TASK GOAL
From the records below, find each line with the string "agent" and copy it.

SUPPLIED MATERIAL
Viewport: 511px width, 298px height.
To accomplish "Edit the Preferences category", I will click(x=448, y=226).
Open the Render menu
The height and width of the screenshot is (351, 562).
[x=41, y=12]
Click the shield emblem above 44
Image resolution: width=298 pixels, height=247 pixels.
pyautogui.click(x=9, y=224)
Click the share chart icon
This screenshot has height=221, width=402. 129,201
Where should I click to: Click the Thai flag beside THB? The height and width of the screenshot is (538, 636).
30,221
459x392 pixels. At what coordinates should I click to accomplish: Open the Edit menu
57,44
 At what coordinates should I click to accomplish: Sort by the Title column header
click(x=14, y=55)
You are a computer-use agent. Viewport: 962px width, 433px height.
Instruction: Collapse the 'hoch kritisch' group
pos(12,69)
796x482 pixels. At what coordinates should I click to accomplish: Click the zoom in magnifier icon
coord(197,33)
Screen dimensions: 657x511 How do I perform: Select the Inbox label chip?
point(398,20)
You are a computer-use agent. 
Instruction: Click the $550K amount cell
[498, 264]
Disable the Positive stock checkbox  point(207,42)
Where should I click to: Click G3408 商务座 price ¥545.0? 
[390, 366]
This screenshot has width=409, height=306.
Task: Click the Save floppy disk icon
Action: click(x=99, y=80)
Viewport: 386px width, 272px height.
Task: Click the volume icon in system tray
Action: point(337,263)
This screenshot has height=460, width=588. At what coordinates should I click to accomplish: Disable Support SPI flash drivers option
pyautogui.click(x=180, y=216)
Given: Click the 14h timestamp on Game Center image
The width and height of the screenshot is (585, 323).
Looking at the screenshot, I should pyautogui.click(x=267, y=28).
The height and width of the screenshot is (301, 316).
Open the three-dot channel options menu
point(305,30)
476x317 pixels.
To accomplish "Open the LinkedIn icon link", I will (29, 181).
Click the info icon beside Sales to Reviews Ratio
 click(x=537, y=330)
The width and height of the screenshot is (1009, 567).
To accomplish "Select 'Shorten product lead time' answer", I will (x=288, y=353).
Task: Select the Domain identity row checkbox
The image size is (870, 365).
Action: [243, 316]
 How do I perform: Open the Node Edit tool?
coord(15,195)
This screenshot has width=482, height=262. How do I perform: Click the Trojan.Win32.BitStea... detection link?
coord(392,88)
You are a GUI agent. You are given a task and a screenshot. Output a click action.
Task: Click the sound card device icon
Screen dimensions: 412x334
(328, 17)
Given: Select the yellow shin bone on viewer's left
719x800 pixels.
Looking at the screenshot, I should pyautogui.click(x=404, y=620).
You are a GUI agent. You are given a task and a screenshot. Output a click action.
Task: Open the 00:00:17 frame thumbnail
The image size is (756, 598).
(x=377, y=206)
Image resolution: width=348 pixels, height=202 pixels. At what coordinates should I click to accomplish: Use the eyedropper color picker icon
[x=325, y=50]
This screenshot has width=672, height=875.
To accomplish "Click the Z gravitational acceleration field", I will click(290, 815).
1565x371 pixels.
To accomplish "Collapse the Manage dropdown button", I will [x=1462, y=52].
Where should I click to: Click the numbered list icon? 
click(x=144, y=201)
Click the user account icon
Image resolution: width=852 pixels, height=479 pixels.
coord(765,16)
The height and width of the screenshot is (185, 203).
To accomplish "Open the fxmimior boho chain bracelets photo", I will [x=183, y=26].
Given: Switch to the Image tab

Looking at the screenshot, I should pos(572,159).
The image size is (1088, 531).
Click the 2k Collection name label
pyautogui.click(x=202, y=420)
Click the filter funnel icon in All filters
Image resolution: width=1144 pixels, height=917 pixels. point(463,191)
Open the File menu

ANSWER TO THIS PROBLEM
You are a computer-use agent. Viewport: 962px width, 433px height.
You are a computer-use agent. 
You are a GUI agent. You are given a task and a screenshot. Output a click action.
You are a GUI agent. You are given a task and a screenshot. Output a click action.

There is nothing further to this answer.